In contrast to the cervical and uterine corpus tumors, adenosarcomas arising in the ovary often have a worse prognosis, presumably due to the greater ease of peritoneal spread at this location. In the Eichhorn series, the overall recurrence rate for ovarian adenosarcomas was 77% at five or more years, and the 5-, 10-, and 15-year survival rates were 64%, 46%, and 30%, respectively. [14] As in the uterine tumors, high-grade sarcoma, high-grade sarcomatous stromal overgrowth, and advanced stage, including tumor rupture are adverse prognostic factors. Age <53 years at diagnosis is also a risk factor for disease recurrence, possibly due to increased likelihood of hormonal stimulation. Mitotic index and low grade stromal overgrowth do not predict recurrence in stage I tumors. Synchronous uterine or extragenital adenosarcomas may occur in some patients. [14]

Primary Peritoneal and Extragenital Sites
Adenosarcoma arising within the peritoneum and other extragenital sites is uncommon. In many of the reported cases, a history of hysterectomy many years prior to presentation clouds the picture, and it is not clear how many of these cases represent true de novo tumors or metastases from previously unrecognized adenosarcomas. At least some cases appear to be primary, most of which are associated with endometriosis. [13, 22, 28, 35, 38] The pluripotent mesothelial and mesenchymal cells of the pelvic/abdominal cavity have been cited as the site of origin for those cases in which no endometriotic or other primary foci can be identified. [5, 25, 51] Sites of involvement include bladder, colon or rectum, omentum, recto-vaginal septum, pouch of Douglas, liver, retroperitoneum and vaginal wall. Multiple sites of peritoneal involvement may be present at initial presentation. [13]

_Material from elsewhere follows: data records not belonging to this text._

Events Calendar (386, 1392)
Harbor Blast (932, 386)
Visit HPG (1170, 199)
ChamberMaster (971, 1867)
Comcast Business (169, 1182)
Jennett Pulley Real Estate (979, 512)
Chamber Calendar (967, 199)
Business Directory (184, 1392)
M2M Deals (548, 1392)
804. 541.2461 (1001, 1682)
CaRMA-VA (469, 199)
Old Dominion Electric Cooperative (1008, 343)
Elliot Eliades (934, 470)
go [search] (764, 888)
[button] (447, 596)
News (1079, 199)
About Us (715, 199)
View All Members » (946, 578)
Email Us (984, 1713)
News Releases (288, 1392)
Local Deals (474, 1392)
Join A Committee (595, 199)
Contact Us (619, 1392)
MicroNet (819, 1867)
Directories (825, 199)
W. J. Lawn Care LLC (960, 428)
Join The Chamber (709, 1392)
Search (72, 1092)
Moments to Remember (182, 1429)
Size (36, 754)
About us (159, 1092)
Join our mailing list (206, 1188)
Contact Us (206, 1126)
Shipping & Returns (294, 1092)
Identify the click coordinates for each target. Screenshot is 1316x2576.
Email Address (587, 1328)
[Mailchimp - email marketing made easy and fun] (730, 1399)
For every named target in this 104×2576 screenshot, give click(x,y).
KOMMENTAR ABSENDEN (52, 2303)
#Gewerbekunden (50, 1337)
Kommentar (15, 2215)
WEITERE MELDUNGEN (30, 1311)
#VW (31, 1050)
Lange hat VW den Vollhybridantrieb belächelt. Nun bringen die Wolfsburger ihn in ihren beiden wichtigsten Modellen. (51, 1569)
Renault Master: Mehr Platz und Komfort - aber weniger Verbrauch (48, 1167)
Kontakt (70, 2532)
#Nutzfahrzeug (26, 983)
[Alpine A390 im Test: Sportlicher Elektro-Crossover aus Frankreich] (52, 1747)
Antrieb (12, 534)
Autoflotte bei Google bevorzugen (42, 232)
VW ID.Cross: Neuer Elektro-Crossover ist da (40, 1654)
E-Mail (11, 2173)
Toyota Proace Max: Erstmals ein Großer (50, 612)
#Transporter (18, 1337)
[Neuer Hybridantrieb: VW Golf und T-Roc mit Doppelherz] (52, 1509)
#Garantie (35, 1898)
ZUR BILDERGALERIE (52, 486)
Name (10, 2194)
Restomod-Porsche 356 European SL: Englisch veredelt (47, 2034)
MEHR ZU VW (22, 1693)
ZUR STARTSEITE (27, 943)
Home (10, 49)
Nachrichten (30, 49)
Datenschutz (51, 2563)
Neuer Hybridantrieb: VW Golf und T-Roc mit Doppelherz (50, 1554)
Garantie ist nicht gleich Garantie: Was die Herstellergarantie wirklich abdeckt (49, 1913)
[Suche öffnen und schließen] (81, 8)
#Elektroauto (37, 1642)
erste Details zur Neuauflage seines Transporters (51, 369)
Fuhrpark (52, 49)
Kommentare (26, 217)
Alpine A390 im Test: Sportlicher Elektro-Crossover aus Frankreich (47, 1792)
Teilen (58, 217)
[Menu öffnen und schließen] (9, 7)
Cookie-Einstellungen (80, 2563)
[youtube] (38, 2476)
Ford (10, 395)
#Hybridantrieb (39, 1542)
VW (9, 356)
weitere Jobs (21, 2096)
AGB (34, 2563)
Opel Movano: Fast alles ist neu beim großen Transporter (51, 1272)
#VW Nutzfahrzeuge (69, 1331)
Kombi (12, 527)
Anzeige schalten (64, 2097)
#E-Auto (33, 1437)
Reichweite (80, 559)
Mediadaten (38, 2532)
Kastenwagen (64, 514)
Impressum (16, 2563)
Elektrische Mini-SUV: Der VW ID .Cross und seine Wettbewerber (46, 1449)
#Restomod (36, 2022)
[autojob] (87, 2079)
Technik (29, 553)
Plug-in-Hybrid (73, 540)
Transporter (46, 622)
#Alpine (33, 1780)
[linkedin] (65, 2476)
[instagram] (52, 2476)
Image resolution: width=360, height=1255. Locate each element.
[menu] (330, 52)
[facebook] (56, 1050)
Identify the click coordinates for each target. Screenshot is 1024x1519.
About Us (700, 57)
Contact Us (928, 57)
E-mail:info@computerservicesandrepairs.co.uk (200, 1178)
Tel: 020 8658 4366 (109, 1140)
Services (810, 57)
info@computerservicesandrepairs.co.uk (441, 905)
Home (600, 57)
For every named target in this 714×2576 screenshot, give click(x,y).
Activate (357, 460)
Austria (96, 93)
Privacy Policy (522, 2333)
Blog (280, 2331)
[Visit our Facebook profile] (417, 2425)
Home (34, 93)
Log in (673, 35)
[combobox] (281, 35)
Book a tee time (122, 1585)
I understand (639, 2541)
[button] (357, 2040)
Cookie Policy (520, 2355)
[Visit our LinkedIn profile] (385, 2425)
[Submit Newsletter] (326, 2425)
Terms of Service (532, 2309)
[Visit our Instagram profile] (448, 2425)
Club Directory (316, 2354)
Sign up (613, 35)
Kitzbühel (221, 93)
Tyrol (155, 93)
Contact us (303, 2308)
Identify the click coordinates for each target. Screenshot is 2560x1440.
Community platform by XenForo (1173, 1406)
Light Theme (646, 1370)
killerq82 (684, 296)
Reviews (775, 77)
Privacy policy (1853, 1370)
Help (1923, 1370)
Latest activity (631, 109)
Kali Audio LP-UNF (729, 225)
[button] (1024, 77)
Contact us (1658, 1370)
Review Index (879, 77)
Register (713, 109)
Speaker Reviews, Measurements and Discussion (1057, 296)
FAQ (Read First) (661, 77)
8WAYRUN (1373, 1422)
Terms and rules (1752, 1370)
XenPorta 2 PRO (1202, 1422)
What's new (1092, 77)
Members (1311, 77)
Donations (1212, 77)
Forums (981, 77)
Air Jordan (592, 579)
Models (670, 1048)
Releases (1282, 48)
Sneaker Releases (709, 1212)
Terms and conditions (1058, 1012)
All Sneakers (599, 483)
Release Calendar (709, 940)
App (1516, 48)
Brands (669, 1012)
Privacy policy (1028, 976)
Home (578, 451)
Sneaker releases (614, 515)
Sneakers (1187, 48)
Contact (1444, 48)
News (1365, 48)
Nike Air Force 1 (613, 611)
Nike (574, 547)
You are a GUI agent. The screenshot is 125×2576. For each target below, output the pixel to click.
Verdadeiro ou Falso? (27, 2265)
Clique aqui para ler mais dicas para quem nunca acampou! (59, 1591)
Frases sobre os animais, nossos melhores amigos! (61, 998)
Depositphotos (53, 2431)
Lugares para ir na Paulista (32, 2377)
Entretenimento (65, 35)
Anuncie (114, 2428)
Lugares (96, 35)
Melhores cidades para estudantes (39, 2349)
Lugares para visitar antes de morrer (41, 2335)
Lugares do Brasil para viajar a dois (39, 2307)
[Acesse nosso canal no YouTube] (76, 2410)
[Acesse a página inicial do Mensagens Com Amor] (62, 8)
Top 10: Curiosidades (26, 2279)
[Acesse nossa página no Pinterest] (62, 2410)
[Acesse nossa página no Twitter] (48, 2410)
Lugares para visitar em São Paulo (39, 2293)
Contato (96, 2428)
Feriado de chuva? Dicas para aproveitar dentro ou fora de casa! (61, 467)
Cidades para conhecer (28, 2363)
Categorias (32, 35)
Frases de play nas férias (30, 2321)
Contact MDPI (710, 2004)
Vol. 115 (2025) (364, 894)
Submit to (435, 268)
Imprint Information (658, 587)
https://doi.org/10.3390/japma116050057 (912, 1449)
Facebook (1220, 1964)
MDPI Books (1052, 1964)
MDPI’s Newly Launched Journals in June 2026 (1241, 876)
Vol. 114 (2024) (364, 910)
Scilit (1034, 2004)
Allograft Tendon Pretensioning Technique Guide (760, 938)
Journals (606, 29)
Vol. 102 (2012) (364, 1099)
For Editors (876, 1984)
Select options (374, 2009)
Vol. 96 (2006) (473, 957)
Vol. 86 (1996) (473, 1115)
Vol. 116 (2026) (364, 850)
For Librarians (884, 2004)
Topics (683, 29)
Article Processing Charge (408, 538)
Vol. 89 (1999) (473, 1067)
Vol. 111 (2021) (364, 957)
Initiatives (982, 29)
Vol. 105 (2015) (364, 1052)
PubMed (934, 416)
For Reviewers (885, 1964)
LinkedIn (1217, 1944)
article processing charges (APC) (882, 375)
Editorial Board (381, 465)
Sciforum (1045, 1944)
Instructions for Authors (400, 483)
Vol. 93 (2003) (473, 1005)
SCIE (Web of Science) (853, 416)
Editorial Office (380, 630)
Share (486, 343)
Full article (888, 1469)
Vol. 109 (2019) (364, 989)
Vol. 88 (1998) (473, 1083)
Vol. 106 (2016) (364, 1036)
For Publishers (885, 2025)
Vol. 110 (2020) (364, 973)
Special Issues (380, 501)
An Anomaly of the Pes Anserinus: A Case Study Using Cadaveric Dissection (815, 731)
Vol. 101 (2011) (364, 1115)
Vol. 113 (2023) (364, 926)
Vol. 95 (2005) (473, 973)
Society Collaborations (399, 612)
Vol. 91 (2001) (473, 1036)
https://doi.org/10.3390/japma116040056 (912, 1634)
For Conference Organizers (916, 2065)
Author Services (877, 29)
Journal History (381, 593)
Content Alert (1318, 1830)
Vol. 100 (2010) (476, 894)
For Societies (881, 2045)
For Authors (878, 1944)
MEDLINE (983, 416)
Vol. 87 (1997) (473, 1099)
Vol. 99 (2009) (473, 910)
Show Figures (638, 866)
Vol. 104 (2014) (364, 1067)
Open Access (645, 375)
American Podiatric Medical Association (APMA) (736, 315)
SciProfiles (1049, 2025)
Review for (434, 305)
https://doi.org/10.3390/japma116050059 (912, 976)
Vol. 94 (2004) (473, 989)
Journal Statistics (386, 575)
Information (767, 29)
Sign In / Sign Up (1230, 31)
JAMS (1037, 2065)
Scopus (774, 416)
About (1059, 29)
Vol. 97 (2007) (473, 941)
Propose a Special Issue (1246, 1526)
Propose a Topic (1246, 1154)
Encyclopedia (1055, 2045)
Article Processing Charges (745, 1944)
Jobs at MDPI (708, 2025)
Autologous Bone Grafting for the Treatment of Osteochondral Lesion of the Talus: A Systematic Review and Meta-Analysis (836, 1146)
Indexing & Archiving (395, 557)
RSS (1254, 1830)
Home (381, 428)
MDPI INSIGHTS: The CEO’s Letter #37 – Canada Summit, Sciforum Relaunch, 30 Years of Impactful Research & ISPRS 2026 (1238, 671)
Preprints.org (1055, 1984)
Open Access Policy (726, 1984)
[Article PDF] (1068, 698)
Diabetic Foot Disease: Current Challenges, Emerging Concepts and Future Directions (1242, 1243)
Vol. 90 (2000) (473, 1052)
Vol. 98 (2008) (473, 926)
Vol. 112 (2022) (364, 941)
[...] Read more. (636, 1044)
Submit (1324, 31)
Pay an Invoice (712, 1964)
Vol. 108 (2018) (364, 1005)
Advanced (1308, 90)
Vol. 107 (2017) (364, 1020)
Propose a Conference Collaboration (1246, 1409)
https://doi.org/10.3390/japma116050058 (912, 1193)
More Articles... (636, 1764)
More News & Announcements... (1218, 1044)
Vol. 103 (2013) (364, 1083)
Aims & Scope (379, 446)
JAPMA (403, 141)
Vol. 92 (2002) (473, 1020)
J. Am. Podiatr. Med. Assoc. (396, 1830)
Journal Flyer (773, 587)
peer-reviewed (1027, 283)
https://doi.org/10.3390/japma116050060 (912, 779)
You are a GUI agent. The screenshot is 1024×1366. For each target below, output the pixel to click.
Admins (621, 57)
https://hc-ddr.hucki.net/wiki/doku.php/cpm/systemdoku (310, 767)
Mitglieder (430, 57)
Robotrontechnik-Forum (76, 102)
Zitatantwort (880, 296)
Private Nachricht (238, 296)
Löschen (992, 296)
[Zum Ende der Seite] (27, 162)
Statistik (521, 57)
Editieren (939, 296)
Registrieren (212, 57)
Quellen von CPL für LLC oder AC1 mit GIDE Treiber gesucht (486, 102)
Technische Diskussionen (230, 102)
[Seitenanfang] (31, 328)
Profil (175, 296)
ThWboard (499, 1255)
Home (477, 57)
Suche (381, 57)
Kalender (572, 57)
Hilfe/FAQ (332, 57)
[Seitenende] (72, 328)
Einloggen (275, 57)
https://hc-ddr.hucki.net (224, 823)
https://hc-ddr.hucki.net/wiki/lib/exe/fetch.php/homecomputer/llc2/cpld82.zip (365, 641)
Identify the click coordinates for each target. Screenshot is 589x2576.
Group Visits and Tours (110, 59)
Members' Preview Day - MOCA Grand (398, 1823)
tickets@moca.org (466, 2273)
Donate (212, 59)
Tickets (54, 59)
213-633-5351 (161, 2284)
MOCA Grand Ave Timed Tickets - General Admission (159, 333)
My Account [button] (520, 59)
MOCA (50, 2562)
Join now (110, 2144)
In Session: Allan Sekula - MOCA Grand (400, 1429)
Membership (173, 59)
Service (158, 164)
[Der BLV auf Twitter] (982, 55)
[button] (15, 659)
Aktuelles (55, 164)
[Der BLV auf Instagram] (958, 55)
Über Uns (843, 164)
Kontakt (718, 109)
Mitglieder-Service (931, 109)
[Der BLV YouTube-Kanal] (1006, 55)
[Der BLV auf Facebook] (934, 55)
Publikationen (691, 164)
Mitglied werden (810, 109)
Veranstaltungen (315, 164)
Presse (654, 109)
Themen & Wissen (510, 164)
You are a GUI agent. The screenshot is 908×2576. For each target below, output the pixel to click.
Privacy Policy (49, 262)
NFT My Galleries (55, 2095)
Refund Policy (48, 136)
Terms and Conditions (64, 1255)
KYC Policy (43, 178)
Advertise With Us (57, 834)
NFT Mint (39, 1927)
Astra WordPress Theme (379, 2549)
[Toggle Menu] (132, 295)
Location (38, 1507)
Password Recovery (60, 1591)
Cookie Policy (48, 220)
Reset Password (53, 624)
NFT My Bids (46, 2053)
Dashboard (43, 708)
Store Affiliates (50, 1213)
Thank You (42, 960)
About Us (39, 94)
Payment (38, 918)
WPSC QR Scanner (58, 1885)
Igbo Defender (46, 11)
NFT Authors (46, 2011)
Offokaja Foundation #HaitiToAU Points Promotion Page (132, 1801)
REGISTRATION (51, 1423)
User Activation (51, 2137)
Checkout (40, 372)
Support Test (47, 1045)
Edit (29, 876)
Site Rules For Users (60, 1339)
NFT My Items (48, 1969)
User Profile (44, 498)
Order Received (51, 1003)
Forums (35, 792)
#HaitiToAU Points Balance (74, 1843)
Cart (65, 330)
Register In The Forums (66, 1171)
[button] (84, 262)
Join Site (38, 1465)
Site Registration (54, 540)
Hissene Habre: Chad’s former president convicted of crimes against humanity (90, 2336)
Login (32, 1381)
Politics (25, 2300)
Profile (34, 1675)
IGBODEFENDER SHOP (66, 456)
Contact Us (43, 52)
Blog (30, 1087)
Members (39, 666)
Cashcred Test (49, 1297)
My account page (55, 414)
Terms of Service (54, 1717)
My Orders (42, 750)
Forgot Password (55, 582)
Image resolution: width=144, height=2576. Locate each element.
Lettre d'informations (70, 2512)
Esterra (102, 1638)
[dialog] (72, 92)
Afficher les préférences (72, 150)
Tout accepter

A recent literature review by Murugasu and colleagues suggests that extragenital and peritoneal tumors occur at a slightly younger age than uterine adenosarcomas (mean age, 41 years) with a significant proportion developing in women less than 30 years of age. [35] Data is limited, but the presence of adenosarcoma in the peritoneum appears to be an adverse risk factor regardless of histology. [35] The reported overall rate of recurrence is 60% and death due to tumor occurs in almost 40% of patients. [35] It is not clear why the extragenital tumors behave more aggressively, but local complications due to bowel obstruction, larger tumor size at presentation, inability to achieve complete surgical excision and exposure to the entire peritoneum have all been proposed as possible contributing factors.

Histologic Features
Most adenosarcomas feature uniformly distributed, often cystic and irregularly contoured glandular elements, often with internal papillations scattered throughout a variably cellular stroma. The stroma forms a characteristic hypercellular collar or cuff (so called "cambium layer") around the glands, which often exhibit mixed differentiation, including endometrioid, endocervical, ciliated, eosinophilic and squamous. The epithelium typically appears benign or less often, atypical, simulating complex hyperplasia or adenocarcinoma in situ. Asymmetric growth of stroma may compress the epithelial component to produce irregular stellate glandular configurations; sometimes, when this asymmetry is extreme, polypoid invaginations are produced. Stromal foam cells may be present. The classic adenosarcoma exhibits a frondlike growth pattern, resembling phyllodes tumor of the breast. Adenosarcomas fall into three general groups, depending on the atypicality of the stroma and the presence of stromal overgrowth:

Group 1: The first and most common type of adenosarcoma resembles adenofibroma, but possesses more cellular and more mitotically active stroma (= low-grade adenosarcoma). In most cases, the stromal component is nondescript, but in some instances the stromal cells are arranged in cordlike patterns reminiscent of sex cord elements in uterine tumors resembling sex cord stromal tumors. The recommended mitotic index thresholds for classifying a tumor as adenosarcoma vary between 2 MF/10 HPF to 4 MF/10 HPF. [11, 55] The latter criterion is recommended, unless a particular tumor exhibits prominent stromal cellularity or cytologic atypia, in which case the tumor should be classified as uncertain malignant potential. An alternative approach is to classify these tumors as low grade adenosarcoma (or low malignant potential) with the understanding that such tumors will probably either not recur at all or may only recur many years after diagnosis. The distinction is most important in women of reproductive age, for whom a hysterectomy may not be the treatment of choice.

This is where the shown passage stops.